* [Problem requirements]:
Once you reach the line that holds "The width and height of the screenshot is (1369, 602)." in the listing below, output it and every line after it through the line that holds "Task: Click the red", word for word.
___ Records for the task
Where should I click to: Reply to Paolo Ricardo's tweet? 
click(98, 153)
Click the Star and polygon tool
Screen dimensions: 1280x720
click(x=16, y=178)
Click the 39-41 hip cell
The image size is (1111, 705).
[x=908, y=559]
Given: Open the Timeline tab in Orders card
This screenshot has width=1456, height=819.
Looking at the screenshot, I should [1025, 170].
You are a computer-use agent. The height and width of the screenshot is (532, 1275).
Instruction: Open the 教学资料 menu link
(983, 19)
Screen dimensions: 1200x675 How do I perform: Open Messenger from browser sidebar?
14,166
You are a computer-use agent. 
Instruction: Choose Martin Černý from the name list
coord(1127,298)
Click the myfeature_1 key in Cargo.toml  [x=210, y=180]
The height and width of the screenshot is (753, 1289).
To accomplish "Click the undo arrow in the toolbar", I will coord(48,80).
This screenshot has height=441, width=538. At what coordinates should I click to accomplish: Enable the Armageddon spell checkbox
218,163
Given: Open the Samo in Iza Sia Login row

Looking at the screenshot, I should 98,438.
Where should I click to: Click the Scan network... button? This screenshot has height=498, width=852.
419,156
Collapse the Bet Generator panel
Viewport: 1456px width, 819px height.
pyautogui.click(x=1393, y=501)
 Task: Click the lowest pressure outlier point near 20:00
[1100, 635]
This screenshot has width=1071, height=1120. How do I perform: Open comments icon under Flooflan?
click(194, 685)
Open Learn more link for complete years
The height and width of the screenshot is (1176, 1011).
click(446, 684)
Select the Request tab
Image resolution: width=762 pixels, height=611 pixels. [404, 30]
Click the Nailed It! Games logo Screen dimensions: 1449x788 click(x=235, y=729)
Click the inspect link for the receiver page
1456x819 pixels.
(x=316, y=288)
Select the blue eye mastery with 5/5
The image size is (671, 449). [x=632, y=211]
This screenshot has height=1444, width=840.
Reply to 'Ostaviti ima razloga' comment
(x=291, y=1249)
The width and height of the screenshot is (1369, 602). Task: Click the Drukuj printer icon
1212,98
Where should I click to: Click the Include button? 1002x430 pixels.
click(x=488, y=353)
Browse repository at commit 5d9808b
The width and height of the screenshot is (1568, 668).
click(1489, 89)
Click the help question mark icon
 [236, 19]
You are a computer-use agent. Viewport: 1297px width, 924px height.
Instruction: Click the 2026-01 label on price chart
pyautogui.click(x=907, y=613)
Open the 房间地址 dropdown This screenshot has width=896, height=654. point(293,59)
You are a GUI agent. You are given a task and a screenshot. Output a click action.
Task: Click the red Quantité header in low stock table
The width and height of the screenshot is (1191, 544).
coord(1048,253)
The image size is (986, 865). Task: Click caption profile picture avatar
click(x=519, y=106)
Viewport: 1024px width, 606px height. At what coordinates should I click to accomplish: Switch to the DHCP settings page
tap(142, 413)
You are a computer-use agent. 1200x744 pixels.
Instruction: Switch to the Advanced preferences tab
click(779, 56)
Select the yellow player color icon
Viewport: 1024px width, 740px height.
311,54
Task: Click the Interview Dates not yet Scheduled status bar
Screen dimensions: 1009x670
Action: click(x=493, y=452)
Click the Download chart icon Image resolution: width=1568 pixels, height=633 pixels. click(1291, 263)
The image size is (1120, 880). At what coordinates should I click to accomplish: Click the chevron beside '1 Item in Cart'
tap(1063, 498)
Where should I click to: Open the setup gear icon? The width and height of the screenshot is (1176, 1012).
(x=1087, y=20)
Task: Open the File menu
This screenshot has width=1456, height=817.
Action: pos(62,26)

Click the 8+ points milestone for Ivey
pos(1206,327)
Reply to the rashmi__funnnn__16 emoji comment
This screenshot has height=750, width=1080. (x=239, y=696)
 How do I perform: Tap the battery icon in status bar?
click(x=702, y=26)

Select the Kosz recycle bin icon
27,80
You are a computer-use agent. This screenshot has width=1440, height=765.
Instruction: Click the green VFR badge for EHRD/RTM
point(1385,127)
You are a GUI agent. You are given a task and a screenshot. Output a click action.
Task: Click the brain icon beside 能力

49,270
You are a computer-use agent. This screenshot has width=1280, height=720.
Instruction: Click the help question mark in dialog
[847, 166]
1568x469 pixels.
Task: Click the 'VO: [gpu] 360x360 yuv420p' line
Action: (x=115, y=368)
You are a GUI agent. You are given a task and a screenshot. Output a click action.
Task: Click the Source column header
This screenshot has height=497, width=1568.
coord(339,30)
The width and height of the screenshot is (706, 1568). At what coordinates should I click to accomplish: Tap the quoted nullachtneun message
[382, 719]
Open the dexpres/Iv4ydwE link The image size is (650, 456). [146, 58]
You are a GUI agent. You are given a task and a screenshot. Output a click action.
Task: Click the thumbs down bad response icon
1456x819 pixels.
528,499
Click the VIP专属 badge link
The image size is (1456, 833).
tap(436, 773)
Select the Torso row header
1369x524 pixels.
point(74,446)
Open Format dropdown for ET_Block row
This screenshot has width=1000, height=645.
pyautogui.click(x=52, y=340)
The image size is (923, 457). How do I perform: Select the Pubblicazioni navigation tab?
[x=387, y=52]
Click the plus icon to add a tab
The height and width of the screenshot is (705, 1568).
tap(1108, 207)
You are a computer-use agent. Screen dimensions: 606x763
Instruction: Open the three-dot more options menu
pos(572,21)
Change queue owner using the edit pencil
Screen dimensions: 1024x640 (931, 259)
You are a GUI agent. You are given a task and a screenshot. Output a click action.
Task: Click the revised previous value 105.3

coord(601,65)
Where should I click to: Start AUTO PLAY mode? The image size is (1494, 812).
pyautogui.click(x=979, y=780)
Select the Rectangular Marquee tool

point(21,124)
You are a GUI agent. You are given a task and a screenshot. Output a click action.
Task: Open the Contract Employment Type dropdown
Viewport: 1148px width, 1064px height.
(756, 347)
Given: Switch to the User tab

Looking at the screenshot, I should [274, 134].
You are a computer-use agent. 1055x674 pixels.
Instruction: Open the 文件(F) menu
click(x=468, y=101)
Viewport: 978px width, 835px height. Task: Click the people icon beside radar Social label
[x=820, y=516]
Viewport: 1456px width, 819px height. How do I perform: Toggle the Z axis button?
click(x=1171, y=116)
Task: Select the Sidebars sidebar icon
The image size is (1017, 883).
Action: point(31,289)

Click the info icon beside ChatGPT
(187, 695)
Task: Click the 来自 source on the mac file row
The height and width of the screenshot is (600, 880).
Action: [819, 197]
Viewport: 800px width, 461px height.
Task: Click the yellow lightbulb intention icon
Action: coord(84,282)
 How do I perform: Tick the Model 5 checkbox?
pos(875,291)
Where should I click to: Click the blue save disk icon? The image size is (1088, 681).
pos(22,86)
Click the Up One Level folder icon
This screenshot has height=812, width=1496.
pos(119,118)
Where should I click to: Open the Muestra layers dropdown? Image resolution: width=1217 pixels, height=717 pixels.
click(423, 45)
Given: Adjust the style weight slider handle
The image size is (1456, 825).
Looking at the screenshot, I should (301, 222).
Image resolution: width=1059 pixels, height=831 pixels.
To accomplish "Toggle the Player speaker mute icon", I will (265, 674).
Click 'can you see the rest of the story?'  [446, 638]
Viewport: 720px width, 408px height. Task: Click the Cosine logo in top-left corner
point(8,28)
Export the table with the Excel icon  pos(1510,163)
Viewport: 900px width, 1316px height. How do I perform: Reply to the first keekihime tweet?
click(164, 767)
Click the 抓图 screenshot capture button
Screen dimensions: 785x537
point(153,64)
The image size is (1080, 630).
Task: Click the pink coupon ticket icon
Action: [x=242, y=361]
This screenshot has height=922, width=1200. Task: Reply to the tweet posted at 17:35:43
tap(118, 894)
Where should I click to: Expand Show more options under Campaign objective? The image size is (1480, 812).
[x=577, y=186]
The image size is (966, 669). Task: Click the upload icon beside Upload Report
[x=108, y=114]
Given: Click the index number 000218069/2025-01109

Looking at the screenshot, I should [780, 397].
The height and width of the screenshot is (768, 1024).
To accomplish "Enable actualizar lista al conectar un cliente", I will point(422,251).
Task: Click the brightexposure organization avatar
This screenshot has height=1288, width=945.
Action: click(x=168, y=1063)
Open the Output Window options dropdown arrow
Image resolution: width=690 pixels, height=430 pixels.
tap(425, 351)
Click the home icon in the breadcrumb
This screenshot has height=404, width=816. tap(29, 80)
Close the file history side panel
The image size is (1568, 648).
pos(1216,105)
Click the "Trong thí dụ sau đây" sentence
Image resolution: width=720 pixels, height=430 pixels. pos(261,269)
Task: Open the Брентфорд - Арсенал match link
______
* [The answer]:
The width and height of the screenshot is (1369, 602). Task: Click the Drukuj printer icon
1212,98
Where should I click to: Click the Include button? 1002x430 pixels.
click(x=488, y=353)
Browse repository at commit 5d9808b
The width and height of the screenshot is (1568, 668).
click(1489, 89)
Click the help question mark icon
 [236, 19]
You are a computer-use agent. Viewport: 1297px width, 924px height.
Instruction: Click the 2026-01 label on price chart
pyautogui.click(x=907, y=613)
Open the 房间地址 dropdown This screenshot has width=896, height=654. point(293,59)
You are a GUI agent. You are given a task and a screenshot. Output a click action.
Task: Click the red Quantité header in low stock table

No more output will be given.